相互リンクの依頼が来たら受けるべきか:Googleの規定と、AI検索での実際

相互リンクの依頼メールが届いたとき、受けるべきかを判断するための記事です。Googleのスパムポリシーの原文、受けてよい場合と危険な場合の線引き、依頼メールを見分ける6つの点、返信すべきかどうかを整理しました。あわせて、当社が相互リンクを一件も行わずにAI検索で引用されている実測も示します。

結論から言えば、面識のない企業から届く相互リンクの依頼は、受けないことをおすすめします。Googleがスパムポリシーで明示的に挙げている行為であり、しかも得られるものがほとんどないためです。

当社にも月に数件、同じ形式のメールが届きます。「関連性の高い企業様と」「双方に価値のある形で」といった言い回しで、互いの記事ページに相手方へのリンクを置き、あわせてニュースページで告知しませんか、という内容です。
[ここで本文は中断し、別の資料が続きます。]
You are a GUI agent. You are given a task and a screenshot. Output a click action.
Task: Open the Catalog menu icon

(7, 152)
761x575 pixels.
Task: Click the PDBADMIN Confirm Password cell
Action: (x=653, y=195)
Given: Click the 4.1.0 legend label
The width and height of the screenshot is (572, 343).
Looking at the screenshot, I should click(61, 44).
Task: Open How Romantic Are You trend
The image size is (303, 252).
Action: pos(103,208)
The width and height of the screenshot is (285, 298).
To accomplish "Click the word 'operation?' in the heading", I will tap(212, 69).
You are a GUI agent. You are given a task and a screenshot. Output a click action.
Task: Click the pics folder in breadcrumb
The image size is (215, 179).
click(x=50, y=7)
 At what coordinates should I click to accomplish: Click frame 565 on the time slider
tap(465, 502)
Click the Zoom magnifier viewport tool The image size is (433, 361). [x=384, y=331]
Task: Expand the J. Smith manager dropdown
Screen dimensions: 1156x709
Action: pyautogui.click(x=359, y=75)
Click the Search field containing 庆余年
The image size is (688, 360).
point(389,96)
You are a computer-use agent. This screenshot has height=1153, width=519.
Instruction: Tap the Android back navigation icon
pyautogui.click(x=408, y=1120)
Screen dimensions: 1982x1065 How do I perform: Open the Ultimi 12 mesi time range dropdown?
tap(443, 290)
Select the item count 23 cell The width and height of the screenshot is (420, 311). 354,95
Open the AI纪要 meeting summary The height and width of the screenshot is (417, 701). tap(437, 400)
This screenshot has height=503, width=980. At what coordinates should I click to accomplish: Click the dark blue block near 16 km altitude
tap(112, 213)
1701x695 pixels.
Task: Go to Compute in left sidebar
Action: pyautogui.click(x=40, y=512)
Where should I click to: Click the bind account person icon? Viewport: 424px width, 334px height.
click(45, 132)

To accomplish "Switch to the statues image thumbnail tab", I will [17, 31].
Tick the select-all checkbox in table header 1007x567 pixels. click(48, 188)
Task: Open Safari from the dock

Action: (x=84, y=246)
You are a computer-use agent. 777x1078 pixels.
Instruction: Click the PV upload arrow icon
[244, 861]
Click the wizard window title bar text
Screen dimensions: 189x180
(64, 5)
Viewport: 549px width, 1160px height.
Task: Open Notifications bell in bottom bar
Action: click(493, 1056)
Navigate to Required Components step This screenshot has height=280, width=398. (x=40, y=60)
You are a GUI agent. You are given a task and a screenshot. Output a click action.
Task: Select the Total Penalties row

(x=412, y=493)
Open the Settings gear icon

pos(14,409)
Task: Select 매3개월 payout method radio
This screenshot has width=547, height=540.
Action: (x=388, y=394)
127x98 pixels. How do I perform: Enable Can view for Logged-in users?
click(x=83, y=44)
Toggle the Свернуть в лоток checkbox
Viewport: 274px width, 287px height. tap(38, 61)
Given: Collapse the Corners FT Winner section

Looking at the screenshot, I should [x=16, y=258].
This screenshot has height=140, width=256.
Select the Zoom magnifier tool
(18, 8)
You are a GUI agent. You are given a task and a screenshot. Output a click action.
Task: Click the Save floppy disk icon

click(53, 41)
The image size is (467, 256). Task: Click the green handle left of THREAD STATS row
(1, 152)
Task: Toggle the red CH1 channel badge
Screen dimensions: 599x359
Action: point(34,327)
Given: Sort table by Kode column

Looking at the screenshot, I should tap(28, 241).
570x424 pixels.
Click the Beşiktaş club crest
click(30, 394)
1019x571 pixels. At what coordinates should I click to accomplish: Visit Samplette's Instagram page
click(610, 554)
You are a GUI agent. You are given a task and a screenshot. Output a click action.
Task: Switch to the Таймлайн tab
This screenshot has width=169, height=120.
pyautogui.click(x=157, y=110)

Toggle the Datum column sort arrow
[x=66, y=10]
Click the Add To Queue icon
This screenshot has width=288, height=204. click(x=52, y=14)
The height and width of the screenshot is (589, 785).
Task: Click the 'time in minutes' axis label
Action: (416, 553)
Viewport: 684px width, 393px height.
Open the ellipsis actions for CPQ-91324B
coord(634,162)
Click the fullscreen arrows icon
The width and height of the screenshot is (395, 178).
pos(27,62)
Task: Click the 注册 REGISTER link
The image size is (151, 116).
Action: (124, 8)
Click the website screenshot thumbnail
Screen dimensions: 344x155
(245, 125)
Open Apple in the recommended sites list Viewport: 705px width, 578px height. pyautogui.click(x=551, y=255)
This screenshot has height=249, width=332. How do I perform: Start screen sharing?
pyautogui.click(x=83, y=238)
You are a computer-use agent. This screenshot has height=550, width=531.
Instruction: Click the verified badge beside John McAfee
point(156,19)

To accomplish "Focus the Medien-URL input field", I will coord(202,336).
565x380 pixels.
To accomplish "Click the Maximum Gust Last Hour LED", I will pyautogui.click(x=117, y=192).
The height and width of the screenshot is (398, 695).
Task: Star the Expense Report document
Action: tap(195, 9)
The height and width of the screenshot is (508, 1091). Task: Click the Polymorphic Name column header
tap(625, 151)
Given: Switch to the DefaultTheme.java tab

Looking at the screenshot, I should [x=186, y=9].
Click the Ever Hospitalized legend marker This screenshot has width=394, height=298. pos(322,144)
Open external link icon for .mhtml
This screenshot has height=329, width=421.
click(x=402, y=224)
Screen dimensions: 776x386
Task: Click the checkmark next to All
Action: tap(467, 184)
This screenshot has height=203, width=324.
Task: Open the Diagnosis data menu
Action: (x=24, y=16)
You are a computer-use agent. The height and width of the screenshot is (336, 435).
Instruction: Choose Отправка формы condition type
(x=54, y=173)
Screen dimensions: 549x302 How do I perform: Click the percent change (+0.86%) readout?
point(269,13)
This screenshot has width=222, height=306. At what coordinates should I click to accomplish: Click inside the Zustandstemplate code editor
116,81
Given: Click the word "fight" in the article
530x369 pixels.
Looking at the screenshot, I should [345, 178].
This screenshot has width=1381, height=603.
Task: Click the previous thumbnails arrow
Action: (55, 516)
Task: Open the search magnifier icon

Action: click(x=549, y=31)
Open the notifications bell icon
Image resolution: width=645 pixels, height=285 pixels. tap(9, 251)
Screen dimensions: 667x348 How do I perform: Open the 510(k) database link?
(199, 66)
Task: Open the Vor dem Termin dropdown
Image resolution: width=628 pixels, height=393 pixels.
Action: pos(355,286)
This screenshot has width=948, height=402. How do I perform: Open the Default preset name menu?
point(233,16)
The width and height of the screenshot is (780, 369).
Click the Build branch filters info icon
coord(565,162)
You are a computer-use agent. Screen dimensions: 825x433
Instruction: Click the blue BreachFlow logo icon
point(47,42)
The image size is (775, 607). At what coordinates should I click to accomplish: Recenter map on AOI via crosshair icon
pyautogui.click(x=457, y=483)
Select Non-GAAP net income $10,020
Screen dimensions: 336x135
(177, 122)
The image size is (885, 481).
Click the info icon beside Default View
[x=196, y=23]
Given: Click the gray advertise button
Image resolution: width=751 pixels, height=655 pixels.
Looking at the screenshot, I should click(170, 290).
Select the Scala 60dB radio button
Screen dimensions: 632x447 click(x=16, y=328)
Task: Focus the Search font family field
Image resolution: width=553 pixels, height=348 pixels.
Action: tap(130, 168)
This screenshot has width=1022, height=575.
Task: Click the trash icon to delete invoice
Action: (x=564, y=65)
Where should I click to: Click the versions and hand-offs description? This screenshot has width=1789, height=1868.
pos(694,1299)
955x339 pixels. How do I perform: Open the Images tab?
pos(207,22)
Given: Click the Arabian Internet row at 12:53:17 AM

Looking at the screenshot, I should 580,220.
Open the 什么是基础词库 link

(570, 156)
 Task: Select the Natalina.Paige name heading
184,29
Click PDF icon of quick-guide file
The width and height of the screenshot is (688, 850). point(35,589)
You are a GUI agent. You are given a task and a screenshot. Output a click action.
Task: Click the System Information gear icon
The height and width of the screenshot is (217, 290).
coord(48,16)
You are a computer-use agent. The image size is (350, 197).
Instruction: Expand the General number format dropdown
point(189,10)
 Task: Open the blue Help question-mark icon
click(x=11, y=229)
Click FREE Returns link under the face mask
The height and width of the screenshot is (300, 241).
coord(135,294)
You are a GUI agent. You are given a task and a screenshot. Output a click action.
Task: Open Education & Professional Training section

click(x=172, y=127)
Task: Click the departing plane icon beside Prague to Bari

この記事では、Googleが実際に何と書いているかを確認したうえで、受けてよい場合との線引き、依頼メールの見分け方、そしてAI検索の時代に何が効くのかを整理します。

Googleは何と書いているか

Google検索セントラルの「スパムに関するポリシー」に、リンクスパムの具体例が列挙されています。そのなかにこの一文があります。

過剰な相互リンク(「リンクする代わりにリンクしてもらう」)や、相互リンクのみを目的としてパートナー ページを作成する

出典:Google ウェブ検索のスパムに関するポリシー(2026年5月18日更新時点)

同じ項目のなかで、リンクの売買と並べて挙げられています。 つまりGoogleは、金銭を介した被リンクの購入と、相互リンクの取り決めを、同じ種類の行為として扱っているということです。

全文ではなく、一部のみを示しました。